Thursday , July 06, 2017 - 5:00 AM
The saga continues as the Prospector OHV Backway Complex evolves. New maps are now available showing the 847 miles of trail promised 15 years ago when the process started. A connection with the town of Eureka is a significant addition to the new map.
I talked with David Brown, the Tooele County Trails Coordinator, who explained some of the issues he worked through to get this trail on the map.
“In addition to that, I have had to work with NEPA and archaeological studies that seem to have no time limits,” Brown added.
Although those challenges are behind him, he now faces problems the Division of Wildlife Resources (DWR) is presenting as they’re trying to introduce sage grouse into the area.
“They have released the third covey of 40 birds into the area the complex covers to try and increase sage grouse numbers along with addressing habitat and water resources,” he said. “I think it will be necessary to address the predator problem before they will be successful.”
Brown is watching to see if any other problems develop from this project.
A study of the new map will reveal the addition of trails in the area of Eureka. I talked to Mayor Nick Castleton who is excited about welcoming ATVs.

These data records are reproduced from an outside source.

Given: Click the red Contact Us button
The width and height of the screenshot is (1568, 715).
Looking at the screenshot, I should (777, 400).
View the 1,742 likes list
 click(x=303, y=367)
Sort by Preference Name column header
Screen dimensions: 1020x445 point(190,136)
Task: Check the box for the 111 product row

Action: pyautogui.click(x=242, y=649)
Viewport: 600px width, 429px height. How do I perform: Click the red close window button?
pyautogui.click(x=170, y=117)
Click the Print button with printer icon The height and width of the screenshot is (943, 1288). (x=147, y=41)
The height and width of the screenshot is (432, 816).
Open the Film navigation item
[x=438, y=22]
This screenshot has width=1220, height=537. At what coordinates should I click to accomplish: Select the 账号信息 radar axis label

“The town council has just passed an ordinance that opens all city streets to ATV travel with a speed limit of 20 mph,” he said. “I have watched trucks pulling ATVs passing through Eureka on the way to the sand dunes for years. I have always wanted to give riders a reason to stop here and enjoy some of our trails.”
Commenting further, he said, “We are working on a Eureka Trails map that will invite riders to see historic sites like the Humbug Mine, the foundation of the old school Jesse Knight built in Knightsville and some of the old cemeteries in the area.”
The mayor asked me to share his email address as he welcomes questions and comments. He can be reached at email@example.com. As a personal note, there’s a good place to get lunch in Eureka that will enhance your riding experience.
Vernon is situated in the middle of the system. With a population of just over 250, the only retail business in town is the Silver Sage convenience store and filling station. You can get anything you need there from diapers to donuts.
This little bright spot in Utah’s high western desert has noticed a significant increase in business from ATV traffic. I have eaten at the cafe, and it’s worth going back to again.
As I have stated before, the Prospector Complex is a work in progress. This map completes the outline of the system, which includes 847 miles of ridable trails. When you ride this system, you will notice many trails that are not on the map. That is the next step in the development of the complex.
The map shows County B roads — those that are usually 68 feet wide and maintained by the county. The County D trails are owned by the county but not maintained. Twenty-one counties in Utah are involved in litigation over rights to these trails.
When that’s settled, new maps will show an intricate lattice of trails adding hundreds of miles to the Prospector Complex. It will be one of the most significant trail systems in the country.
At this time, those trails are there for exploration, but they can’t be marked until the case in the courts is settled. Although these trails are best ridden in the spring and fall, the winters are mild and this system is open to ride year round.
New maps are available. If you have difficulty finding one, let me know. I will get them to an ATV dealer near you. When you go, take plenty of water, keep the rubber side down and watch this complex as it develops.